WORK ITEM: Filter the listing down to the lines containing the word "header".

TASK INPUTS:
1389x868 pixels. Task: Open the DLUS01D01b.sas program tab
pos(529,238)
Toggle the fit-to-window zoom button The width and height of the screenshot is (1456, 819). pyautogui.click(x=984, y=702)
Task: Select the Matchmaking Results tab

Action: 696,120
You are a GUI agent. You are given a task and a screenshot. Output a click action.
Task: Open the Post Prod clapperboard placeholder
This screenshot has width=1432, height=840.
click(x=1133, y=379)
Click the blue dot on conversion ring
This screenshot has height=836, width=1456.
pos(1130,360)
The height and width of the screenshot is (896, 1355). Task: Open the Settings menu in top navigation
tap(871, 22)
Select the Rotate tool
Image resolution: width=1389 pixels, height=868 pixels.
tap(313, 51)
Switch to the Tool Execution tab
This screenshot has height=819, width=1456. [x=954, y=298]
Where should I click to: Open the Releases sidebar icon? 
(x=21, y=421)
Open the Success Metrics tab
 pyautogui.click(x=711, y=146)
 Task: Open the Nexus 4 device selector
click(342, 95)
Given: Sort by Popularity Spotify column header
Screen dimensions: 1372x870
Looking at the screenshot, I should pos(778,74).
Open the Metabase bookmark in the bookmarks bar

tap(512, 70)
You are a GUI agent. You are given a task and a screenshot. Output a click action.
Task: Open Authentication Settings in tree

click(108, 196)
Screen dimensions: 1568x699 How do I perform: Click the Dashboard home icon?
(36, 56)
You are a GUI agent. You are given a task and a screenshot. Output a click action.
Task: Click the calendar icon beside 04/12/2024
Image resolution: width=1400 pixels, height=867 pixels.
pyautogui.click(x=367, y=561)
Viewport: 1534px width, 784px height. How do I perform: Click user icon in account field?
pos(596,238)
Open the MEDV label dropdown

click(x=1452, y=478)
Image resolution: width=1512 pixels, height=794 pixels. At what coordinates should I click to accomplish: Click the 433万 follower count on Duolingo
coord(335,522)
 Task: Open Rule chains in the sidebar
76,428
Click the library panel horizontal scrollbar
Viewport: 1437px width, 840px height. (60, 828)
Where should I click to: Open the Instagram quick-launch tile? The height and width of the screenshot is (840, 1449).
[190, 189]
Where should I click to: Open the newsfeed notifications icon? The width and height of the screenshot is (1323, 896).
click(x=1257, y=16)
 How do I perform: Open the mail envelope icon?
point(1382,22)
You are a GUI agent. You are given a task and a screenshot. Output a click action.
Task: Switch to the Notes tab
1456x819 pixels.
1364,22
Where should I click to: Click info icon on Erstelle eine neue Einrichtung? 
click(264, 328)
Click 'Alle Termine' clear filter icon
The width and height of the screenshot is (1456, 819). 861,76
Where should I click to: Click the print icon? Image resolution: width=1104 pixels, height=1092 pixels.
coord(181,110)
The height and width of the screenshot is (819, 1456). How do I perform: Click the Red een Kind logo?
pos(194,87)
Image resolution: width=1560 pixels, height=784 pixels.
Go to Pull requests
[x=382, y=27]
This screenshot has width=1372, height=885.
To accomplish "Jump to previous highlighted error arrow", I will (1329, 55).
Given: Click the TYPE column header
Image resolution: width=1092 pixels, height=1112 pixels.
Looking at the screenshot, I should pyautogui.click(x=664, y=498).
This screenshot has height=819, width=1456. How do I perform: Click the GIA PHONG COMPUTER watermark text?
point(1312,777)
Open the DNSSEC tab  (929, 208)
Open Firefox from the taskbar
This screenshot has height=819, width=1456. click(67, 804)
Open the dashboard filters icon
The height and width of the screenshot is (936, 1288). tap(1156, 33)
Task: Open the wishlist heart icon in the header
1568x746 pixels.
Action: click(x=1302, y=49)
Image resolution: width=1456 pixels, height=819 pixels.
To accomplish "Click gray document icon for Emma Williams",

REPLY TO THE EXERCISE:
Given: Sort by Popularity Spotify column header
Given: Click the TYPE column header
Task: Open the wishlist heart icon in the header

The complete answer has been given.